[Stored data]
········

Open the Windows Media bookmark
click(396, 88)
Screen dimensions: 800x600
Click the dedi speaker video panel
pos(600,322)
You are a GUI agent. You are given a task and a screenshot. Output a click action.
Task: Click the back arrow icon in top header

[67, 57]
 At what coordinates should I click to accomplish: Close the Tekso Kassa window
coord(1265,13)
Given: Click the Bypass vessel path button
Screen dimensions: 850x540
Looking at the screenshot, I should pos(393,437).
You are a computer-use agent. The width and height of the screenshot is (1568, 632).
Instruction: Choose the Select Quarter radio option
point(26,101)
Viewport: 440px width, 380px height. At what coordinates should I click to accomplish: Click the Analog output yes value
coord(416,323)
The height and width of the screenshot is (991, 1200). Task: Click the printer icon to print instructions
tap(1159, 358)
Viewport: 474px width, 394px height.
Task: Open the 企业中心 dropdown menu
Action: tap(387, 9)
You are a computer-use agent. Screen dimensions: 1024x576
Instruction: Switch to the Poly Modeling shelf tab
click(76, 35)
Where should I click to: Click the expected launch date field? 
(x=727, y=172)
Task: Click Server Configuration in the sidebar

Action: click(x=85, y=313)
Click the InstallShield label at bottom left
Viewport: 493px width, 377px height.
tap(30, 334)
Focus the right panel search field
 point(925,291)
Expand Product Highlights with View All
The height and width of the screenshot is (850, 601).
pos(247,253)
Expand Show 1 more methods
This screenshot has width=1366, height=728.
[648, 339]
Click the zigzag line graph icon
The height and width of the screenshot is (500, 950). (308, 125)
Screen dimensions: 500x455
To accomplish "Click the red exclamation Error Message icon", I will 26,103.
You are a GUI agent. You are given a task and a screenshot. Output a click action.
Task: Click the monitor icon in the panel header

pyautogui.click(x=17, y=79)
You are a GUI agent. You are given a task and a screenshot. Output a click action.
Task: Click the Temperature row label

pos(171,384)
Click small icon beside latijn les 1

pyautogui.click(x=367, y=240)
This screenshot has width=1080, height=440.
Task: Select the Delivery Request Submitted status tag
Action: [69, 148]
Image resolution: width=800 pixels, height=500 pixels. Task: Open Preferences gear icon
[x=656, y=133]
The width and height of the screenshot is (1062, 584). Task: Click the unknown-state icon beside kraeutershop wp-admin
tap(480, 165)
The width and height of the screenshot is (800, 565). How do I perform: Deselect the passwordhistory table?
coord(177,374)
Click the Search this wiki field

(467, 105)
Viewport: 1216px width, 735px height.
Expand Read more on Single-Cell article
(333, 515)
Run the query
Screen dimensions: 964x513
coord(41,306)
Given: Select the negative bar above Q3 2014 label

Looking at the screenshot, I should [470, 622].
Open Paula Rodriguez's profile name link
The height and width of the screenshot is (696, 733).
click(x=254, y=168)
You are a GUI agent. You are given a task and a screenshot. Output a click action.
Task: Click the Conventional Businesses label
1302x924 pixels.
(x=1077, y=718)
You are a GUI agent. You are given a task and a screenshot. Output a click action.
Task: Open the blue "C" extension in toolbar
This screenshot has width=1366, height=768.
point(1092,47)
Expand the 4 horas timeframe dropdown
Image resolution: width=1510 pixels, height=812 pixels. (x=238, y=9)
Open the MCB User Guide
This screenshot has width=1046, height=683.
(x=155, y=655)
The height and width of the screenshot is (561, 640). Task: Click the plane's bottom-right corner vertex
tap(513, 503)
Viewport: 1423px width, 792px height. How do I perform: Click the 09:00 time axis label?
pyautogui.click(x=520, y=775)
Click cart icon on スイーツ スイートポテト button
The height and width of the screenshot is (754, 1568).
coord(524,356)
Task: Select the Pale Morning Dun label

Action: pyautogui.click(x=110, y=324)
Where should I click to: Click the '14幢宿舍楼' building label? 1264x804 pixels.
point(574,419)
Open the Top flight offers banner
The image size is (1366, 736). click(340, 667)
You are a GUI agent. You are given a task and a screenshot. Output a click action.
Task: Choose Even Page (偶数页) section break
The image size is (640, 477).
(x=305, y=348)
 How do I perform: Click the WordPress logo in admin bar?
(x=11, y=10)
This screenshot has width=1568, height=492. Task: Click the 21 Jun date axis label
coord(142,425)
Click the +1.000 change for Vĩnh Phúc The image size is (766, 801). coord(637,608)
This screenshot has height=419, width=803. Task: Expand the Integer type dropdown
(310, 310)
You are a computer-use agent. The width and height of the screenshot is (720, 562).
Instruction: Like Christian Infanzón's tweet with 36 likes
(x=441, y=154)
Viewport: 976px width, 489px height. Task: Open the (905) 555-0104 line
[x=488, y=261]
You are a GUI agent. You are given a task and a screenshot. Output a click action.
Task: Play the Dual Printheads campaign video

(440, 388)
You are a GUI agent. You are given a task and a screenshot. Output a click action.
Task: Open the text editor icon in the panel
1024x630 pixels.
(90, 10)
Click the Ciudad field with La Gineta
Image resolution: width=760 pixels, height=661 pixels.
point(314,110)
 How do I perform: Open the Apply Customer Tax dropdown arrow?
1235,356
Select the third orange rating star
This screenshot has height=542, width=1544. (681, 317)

········

▸ **Assignment**:
The data, all of it, should be transcribed exactly.

▸ **Exercise response**:
Open the Windows Media bookmark
click(396, 88)
Screen dimensions: 800x600
Click the dedi speaker video panel
pos(600,322)
You are a GUI agent. You are given a task and a screenshot. Output a click action.
Task: Click the back arrow icon in top header

[67, 57]
 At what coordinates should I click to accomplish: Close the Tekso Kassa window
coord(1265,13)
Given: Click the Bypass vessel path button
Screen dimensions: 850x540
Looking at the screenshot, I should pos(393,437).
You are a computer-use agent. The width and height of the screenshot is (1568, 632).
Instruction: Choose the Select Quarter radio option
point(26,101)
Viewport: 440px width, 380px height. At what coordinates should I click to accomplish: Click the Analog output yes value
coord(416,323)
The height and width of the screenshot is (991, 1200). Task: Click the printer icon to print instructions
tap(1159, 358)
Viewport: 474px width, 394px height.
Task: Open the 企业中心 dropdown menu
Action: tap(387, 9)
You are a computer-use agent. Screen dimensions: 1024x576
Instruction: Switch to the Poly Modeling shelf tab
click(76, 35)
Where should I click to: Click the expected launch date field? 
(x=727, y=172)
Task: Click Server Configuration in the sidebar

Action: click(x=85, y=313)
Click the InstallShield label at bottom left
Viewport: 493px width, 377px height.
tap(30, 334)
Focus the right panel search field
 point(925,291)
Expand Product Highlights with View All
The height and width of the screenshot is (850, 601).
pos(247,253)
Expand Show 1 more methods
This screenshot has width=1366, height=728.
[648, 339]
Click the zigzag line graph icon
The height and width of the screenshot is (500, 950). (308, 125)
Screen dimensions: 500x455
To accomplish "Click the red exclamation Error Message icon", I will 26,103.
You are a GUI agent. You are given a task and a screenshot. Output a click action.
Task: Click the monitor icon in the panel header

pyautogui.click(x=17, y=79)
You are a GUI agent. You are given a task and a screenshot. Output a click action.
Task: Click the Temperature row label

pos(171,384)
Click small icon beside latijn les 1

pyautogui.click(x=367, y=240)
This screenshot has width=1080, height=440.
Task: Select the Delivery Request Submitted status tag
Action: [69, 148]
Image resolution: width=800 pixels, height=500 pixels. Task: Open Preferences gear icon
[x=656, y=133]
The width and height of the screenshot is (1062, 584). Task: Click the unknown-state icon beside kraeutershop wp-admin
tap(480, 165)
The width and height of the screenshot is (800, 565). How do I perform: Deselect the passwordhistory table?
coord(177,374)
Click the Search this wiki field

(467, 105)
Viewport: 1216px width, 735px height.
Expand Read more on Single-Cell article
(333, 515)
Run the query
Screen dimensions: 964x513
coord(41,306)
Given: Select the negative bar above Q3 2014 label

Looking at the screenshot, I should [470, 622].
Open Paula Rodriguez's profile name link
The height and width of the screenshot is (696, 733).
click(x=254, y=168)
You are a GUI agent. You are given a task and a screenshot. Output a click action.
Task: Click the Conventional Businesses label
1302x924 pixels.
(x=1077, y=718)
You are a GUI agent. You are given a task and a screenshot. Output a click action.
Task: Open the blue "C" extension in toolbar
This screenshot has width=1366, height=768.
point(1092,47)
Expand the 4 horas timeframe dropdown
Image resolution: width=1510 pixels, height=812 pixels. (x=238, y=9)
Open the MCB User Guide
This screenshot has width=1046, height=683.
(x=155, y=655)
The height and width of the screenshot is (561, 640). Task: Click the plane's bottom-right corner vertex
tap(513, 503)
Viewport: 1423px width, 792px height. How do I perform: Click the 09:00 time axis label?
pyautogui.click(x=520, y=775)
Click cart icon on スイーツ スイートポテト button
The height and width of the screenshot is (754, 1568).
coord(524,356)
Task: Select the Pale Morning Dun label

Action: pyautogui.click(x=110, y=324)
Where should I click to: Click the '14幢宿舍楼' building label? 1264x804 pixels.
point(574,419)
Open the Top flight offers banner
The image size is (1366, 736). click(340, 667)
You are a GUI agent. You are given a task and a screenshot. Output a click action.
Task: Choose Even Page (偶数页) section break
The image size is (640, 477).
(x=305, y=348)
 How do I perform: Click the WordPress logo in admin bar?
(x=11, y=10)
This screenshot has width=1568, height=492. Task: Click the 21 Jun date axis label
coord(142,425)
Click the +1.000 change for Vĩnh Phúc The image size is (766, 801). coord(637,608)
This screenshot has height=419, width=803. Task: Expand the Integer type dropdown
(310, 310)
You are a computer-use agent. The width and height of the screenshot is (720, 562).
Instruction: Like Christian Infanzón's tweet with 36 likes
(x=441, y=154)
Viewport: 976px width, 489px height. Task: Open the (905) 555-0104 line
[x=488, y=261]
You are a GUI agent. You are given a task and a screenshot. Output a click action.
Task: Play the Dual Printheads campaign video

(440, 388)
You are a GUI agent. You are given a task and a screenshot. Output a click action.
Task: Open the text editor icon in the panel
1024x630 pixels.
(90, 10)
Click the Ciudad field with La Gineta
Image resolution: width=760 pixels, height=661 pixels.
point(314,110)
 How do I perform: Open the Apply Customer Tax dropdown arrow?
1235,356
Select the third orange rating star
This screenshot has height=542, width=1544. (681, 317)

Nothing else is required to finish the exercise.